İkinci mesaj ise şöyle (Üçüncü mesajla karışık): “3 lira değil de 12 liraymış, sms paketi olmuş, bizim liralar sanki çok kullanıyormuşum gibi. Ben bu şehre gelince cenabet mi oluyorum anlamadım ki, bu arada gece gece sana niye sardım onu da anlamadım. Bir de şey dikkatimi çekti, hiç kahve içmedik niye içmedik ki acaba? Gerçi bizim Dimes (meyve suyu) vardı kafa buluyorduk ne güzel. Ha bir de söylemeden olmaz o nasıl bir rüya, ben sensiz nereye gidiyormuşum ki öyle? Bir de abartısız çok özledim galiba seni, kokunu dahi boğacakmış gibi hatırlayabiliyorum. Tek hatırladığım da bu değil aslında, yazın seninle mesajlaşacağım diye anneme yatağımı damın ayrı yerine yaptırırdım. Yine de annem sesini duyardı tuşların ben de mecbur yorganın altına girmek zorunda kalırdım. Bu defa da sıcak bir taraftan havasızlık bir taraftan bir bakardın uykuya dalardım ve senden gelen onca mesaj havada kalırdı. Ve hâlâ kalbim çok sıkışıyor benim, beş yıldır tek gitmediğim doktor kardiyoloji doktoru. Çünkü ne zaman kalbim sıkışsa sen ve yaşadıklarımız film şeridi gibi gözümün önünden geçiyor, ölüyor gibi oluyorum, ölmüyorum ama yaşıyorum da sayılmaz. Ve sanırım ben seni hiç unutmak istemedim, kendimi defalarca kandırmak pahasına…”
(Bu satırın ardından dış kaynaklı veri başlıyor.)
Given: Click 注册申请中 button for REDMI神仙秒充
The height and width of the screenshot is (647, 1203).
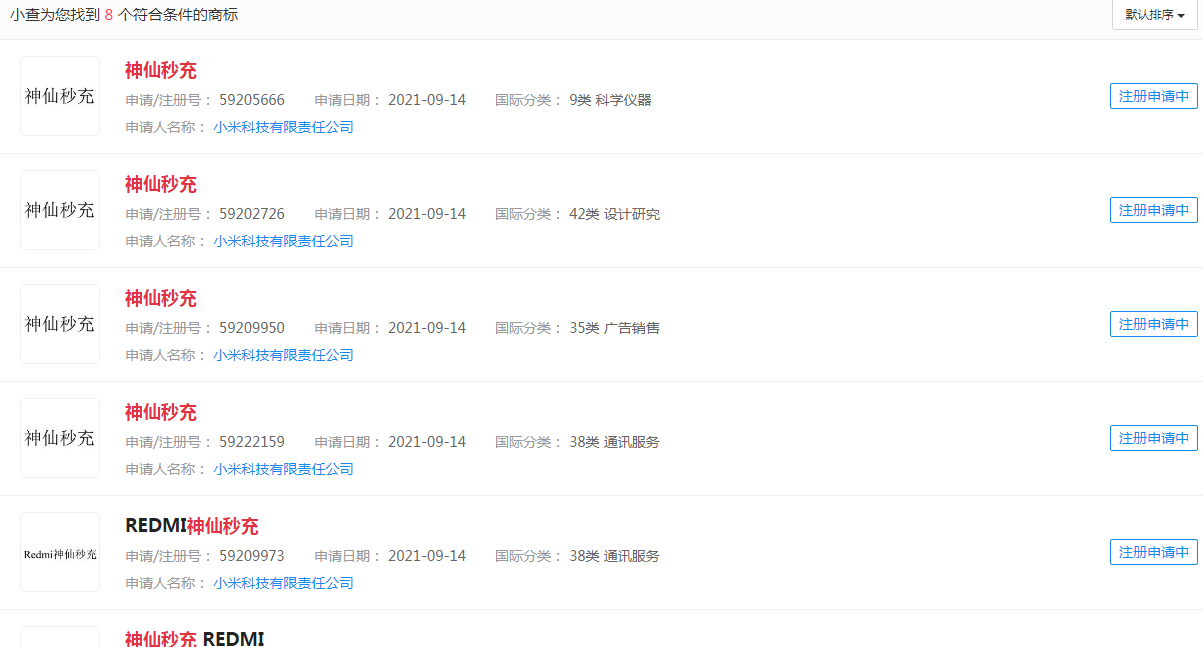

Tahmin ettiğiniz üzere bu mesajıma da cevap gelmedi. Telefon ile konuşurken beni rüyasında gördüğünü söylemişti. Onunla kaçarken ben onu bırakıp devam ediyormuşum, bahsi geçen rüya bu. Dimes ise meyve suyu biz onunla çok severdik Dimes içmeyi. Dam mevzusu ise Gaziantep iline has bir durum, çatı katı yerine damlar bulunur ve yazları havalar çok ısındı mı damlara yer yatağı serilerek orda uyunur.
Son Mesaj ise şöyle:
“İnsan bir defa geç kalır ve bir daha da hiç acele etmezmiş. Ben de bir defa geç kaldım sana bir daha da inandırmak için hiç acele etmedim. Elbet er ya da geç sen de bir gün inanacaksın. Bu defa sen harekete geçeceksin, umarım bu defa da sen geç kalmazsın.”
Evet, son mesaj da böyleydi işte, buna da cevap gelmedi, ben büyük umutlar besledim bu son mesaja karşı ama anladım ki gönül kırgınlığına güzel sözler para etmiyor. Durum sandığınızdan daha acı o bu yazdıklarıma dahi inanmıyor ama ben biliyorum bir gün bu kitap basılacak, o da o zaman inanacak.
Gönül kırgınlığına güzel sözler para etmiyor.